### EXERCISE DATA

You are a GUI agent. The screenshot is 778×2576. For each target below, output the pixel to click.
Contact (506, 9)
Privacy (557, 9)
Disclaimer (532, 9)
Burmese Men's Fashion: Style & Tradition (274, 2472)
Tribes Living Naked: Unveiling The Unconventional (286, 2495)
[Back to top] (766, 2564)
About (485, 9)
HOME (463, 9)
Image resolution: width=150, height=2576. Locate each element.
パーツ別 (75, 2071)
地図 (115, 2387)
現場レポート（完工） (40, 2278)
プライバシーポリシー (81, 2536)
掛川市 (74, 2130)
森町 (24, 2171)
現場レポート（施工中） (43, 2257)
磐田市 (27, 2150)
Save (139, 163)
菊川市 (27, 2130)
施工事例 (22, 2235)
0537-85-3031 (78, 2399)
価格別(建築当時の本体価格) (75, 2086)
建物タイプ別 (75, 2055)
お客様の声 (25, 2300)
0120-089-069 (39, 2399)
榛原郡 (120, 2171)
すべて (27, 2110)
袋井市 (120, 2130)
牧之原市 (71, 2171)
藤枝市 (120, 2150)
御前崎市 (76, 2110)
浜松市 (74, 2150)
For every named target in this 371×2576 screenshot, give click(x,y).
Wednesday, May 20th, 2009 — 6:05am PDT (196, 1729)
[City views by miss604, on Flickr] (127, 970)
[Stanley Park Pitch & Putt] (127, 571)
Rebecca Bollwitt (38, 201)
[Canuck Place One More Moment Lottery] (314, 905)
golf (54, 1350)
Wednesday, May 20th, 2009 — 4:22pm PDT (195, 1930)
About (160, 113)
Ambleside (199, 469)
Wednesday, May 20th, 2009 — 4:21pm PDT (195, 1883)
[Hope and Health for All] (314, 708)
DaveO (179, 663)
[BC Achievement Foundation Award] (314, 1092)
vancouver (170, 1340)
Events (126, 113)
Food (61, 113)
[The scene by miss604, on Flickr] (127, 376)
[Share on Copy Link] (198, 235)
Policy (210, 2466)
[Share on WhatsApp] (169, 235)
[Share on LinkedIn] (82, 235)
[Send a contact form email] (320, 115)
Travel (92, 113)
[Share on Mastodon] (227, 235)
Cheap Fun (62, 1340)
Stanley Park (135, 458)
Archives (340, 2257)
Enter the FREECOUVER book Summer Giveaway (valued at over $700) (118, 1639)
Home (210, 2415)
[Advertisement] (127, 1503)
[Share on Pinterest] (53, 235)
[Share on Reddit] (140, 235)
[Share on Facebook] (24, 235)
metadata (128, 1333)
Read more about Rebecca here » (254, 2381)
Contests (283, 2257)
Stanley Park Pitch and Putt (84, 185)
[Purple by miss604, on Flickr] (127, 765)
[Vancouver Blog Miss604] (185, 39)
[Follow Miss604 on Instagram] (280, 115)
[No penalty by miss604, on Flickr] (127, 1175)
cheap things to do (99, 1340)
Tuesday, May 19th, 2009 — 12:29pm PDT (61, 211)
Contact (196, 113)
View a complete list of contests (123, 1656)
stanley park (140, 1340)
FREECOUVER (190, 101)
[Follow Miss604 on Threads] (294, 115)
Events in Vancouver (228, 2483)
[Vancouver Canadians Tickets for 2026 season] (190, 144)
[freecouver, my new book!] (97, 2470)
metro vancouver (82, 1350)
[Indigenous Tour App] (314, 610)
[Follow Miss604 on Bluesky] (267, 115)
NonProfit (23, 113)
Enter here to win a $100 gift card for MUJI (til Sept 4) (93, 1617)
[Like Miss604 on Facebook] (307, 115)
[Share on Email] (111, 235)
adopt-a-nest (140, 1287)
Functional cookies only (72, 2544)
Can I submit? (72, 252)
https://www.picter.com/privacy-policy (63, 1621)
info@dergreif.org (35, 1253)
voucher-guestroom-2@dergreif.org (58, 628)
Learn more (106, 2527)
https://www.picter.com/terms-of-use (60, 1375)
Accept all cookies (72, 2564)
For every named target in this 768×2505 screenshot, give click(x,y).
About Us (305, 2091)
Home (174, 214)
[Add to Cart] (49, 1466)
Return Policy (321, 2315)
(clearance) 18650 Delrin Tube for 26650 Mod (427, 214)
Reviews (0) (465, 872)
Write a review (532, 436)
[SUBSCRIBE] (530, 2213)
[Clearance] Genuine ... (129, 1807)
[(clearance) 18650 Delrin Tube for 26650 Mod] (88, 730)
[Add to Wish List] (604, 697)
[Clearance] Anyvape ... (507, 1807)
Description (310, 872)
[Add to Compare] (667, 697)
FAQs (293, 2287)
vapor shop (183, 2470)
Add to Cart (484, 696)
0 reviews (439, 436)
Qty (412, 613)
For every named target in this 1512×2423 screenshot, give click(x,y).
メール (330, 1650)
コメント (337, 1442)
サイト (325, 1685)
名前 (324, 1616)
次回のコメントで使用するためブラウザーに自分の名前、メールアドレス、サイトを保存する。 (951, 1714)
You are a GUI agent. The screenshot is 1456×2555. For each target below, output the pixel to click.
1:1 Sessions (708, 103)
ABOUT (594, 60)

######

## PROMPT
Leaving every word in place, retype all of the listing.

## REPLY
You are a GUI agent. The screenshot is 778×2576. For each target below, output the pixel to click.
Contact (506, 9)
Privacy (557, 9)
Disclaimer (532, 9)
Burmese Men's Fashion: Style & Tradition (274, 2472)
Tribes Living Naked: Unveiling The Unconventional (286, 2495)
[Back to top] (766, 2564)
About (485, 9)
HOME (463, 9)
Image resolution: width=150, height=2576. Locate each element.
パーツ別 (75, 2071)
地図 (115, 2387)
現場レポート（完工） (40, 2278)
プライバシーポリシー (81, 2536)
掛川市 (74, 2130)
森町 (24, 2171)
現場レポート（施工中） (43, 2257)
磐田市 (27, 2150)
Save (139, 163)
菊川市 (27, 2130)
施工事例 (22, 2235)
0537-85-3031 (78, 2399)
価格別(建築当時の本体価格) (75, 2086)
建物タイプ別 (75, 2055)
お客様の声 (25, 2300)
0120-089-069 (39, 2399)
榛原郡 (120, 2171)
すべて (27, 2110)
袋井市 (120, 2130)
牧之原市 (71, 2171)
藤枝市 (120, 2150)
御前崎市 (76, 2110)
浜松市 (74, 2150)
For every named target in this 371×2576 screenshot, give click(x,y).
Wednesday, May 20th, 2009 — 6:05am PDT (196, 1729)
[City views by miss604, on Flickr] (127, 970)
[Stanley Park Pitch & Putt] (127, 571)
Rebecca Bollwitt (38, 201)
[Canuck Place One More Moment Lottery] (314, 905)
golf (54, 1350)
Wednesday, May 20th, 2009 — 4:22pm PDT (195, 1930)
About (160, 113)
Ambleside (199, 469)
Wednesday, May 20th, 2009 — 4:21pm PDT (195, 1883)
[Hope and Health for All] (314, 708)
DaveO (179, 663)
[BC Achievement Foundation Award] (314, 1092)
vancouver (170, 1340)
Events (126, 113)
Food (61, 113)
[The scene by miss604, on Flickr] (127, 376)
[Share on Copy Link] (198, 235)
Policy (210, 2466)
[Share on WhatsApp] (169, 235)
[Share on LinkedIn] (82, 235)
[Send a contact form email] (320, 115)
Travel (92, 113)
[Share on Mastodon] (227, 235)
Cheap Fun (62, 1340)
Stanley Park (135, 458)
Archives (340, 2257)
Enter the FREECOUVER book Summer Giveaway (valued at over $700) (118, 1639)
Home (210, 2415)
[Advertisement] (127, 1503)
[Share on Pinterest] (53, 235)
[Share on Reddit] (140, 235)
[Share on Facebook] (24, 235)
metadata (128, 1333)
Read more about Rebecca here » (254, 2381)
Contests (283, 2257)
Stanley Park Pitch and Putt (84, 185)
[Purple by miss604, on Flickr] (127, 765)
[Vancouver Blog Miss604] (185, 39)
[Follow Miss604 on Instagram] (280, 115)
[No penalty by miss604, on Flickr] (127, 1175)
cheap things to do (99, 1340)
Tuesday, May 19th, 2009 — 12:29pm PDT (61, 211)
Contact (196, 113)
View a complete list of contests (123, 1656)
stanley park (140, 1340)
FREECOUVER (190, 101)
[Follow Miss604 on Threads] (294, 115)
Events in Vancouver (228, 2483)
[Vancouver Canadians Tickets for 2026 season] (190, 144)
[freecouver, my new book!] (97, 2470)
metro vancouver (82, 1350)
[Indigenous Tour App] (314, 610)
[Follow Miss604 on Bluesky] (267, 115)
NonProfit (23, 113)
Enter here to win a $100 gift card for MUJI (til Sept 4) (93, 1617)
[Like Miss604 on Facebook] (307, 115)
[Share on Email] (111, 235)
adopt-a-nest (140, 1287)
Functional cookies only (72, 2544)
Can I submit? (72, 252)
https://www.picter.com/privacy-policy (63, 1621)
info@dergreif.org (35, 1253)
voucher-guestroom-2@dergreif.org (58, 628)
Learn more (106, 2527)
https://www.picter.com/terms-of-use (60, 1375)
Accept all cookies (72, 2564)
For every named target in this 768×2505 screenshot, give click(x,y).
About Us (305, 2091)
Home (174, 214)
[Add to Cart] (49, 1466)
Return Policy (321, 2315)
(clearance) 18650 Delrin Tube for 26650 Mod (427, 214)
Reviews (0) (465, 872)
Write a review (532, 436)
[SUBSCRIBE] (530, 2213)
[Clearance] Genuine ... (129, 1807)
[(clearance) 18650 Delrin Tube for 26650 Mod] (88, 730)
[Add to Wish List] (604, 697)
[Clearance] Anyvape ... (507, 1807)
Description (310, 872)
[Add to Compare] (667, 697)
FAQs (293, 2287)
vapor shop (183, 2470)
Add to Cart (484, 696)
0 reviews (439, 436)
Qty (412, 613)
For every named target in this 1512×2423 screenshot, give click(x,y).
メール (330, 1650)
コメント (337, 1442)
サイト (325, 1685)
名前 (324, 1616)
次回のコメントで使用するためブラウザーに自分の名前、メールアドレス、サイトを保存する。 (951, 1714)
You are a GUI agent. The screenshot is 1456×2555. For each target below, output the pixel to click.
1:1 Sessions (708, 103)
ABOUT (594, 60)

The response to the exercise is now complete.